▸ **Opdrachten**:
1) Neem uit de tekst over storingen aan de aandrijving letterlijk het deel over dat begint met de woorden waarin "Controleer de regel- en" staat en eindigt met "een externe aanslag.".
2) Beantwoord met behulp van de tekst over storingen aan de aandrijving deze vragen:
(a) Welke kleur krijgt de LED wanneer de aandrijving klaar is voor gebruik?
(b) Wat moet er gebeuren als het 3-punts stuursignaal op beide ingangen is geactiveerd?
(c) Wat is de oplossing als het vereiste koppel groter is dan het koppel van de aandrijving en er geen hoger koppel in te stellen is?

▸ **Aangeleverde tekst**:
......

Beveiliging aansluiten, LED wordt groen, aandrijving is klaar voor gebruik

Aandrijving beweegt niet, LED brandt groen

3-punts stuursignaal op beide ingangen geactiveerd.

Corrigeer de schakeling.

De vereiste koppel is groter dan de door de aandrijving geleverde koppel

Stel een hoger koppel in op de aandrijving, indien beschikbaar, of vervang de aandrijving door een type met een hoger koppel

Stuursignalen zijn niet aanwezig of zitten op de verkeerde draad.

Controleer de regel- en instelsignalen en sluit ze aan volgens het schakelschema

Aandrijving is verkeerd gemonteerd en geblokkeerd bij een externe aanslag.

Demonteer de aandrijving, controleer de werking zonder belasting en monteer deze vervolgens zodanig dat de krachtoverbrenging van de aandrijving zonder externe blokkering of torsie kan worden overgebracht op de armatuur/klep die moet worden versteld

Voedingsspanning met verkeerde polariteit aangesloten.

......

▸ **Gegevens**:

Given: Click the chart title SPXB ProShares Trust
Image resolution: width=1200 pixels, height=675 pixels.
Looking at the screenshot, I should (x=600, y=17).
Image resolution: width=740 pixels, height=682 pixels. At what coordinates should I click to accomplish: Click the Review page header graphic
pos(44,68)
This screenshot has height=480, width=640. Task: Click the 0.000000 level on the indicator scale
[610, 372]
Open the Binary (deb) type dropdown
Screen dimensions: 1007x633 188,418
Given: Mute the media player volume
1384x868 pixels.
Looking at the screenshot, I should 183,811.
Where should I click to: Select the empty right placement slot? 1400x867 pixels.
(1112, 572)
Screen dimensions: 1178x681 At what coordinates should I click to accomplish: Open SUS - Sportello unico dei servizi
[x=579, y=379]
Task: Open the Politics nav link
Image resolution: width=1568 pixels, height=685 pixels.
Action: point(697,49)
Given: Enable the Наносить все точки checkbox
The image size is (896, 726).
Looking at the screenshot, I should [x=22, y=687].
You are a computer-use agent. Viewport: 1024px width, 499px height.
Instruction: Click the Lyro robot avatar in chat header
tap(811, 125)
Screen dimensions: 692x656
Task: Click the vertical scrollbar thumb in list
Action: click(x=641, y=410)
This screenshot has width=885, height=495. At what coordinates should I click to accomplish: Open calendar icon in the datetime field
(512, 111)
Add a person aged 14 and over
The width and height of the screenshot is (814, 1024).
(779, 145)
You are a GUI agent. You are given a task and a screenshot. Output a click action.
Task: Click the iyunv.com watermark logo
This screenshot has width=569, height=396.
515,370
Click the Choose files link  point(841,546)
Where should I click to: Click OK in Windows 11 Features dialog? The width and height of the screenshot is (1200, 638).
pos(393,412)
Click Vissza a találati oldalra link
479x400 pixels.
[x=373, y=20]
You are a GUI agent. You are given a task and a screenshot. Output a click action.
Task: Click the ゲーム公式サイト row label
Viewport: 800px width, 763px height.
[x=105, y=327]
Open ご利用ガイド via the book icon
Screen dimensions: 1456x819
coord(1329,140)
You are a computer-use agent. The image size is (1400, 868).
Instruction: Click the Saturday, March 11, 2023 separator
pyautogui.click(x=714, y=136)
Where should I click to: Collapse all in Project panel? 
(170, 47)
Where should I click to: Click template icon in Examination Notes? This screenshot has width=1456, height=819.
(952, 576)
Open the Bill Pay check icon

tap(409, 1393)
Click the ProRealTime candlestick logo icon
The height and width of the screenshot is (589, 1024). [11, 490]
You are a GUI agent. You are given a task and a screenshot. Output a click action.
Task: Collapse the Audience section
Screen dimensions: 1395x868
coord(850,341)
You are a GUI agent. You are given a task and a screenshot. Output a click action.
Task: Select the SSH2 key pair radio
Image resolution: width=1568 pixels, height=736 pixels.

......

▸ **Antwoorden**:
1)
Controleer de regel- en instelsignalen en sluit ze aan volgens het schakelschema

Aandrijving is verkeerd gemonteerd en geblokkeerd bij een externe aanslag.

2)
(a) Groen.
(b) De schakeling moet worden gecorrigeerd.
(c) De aandrijving vervangen door een type met een hoger koppel.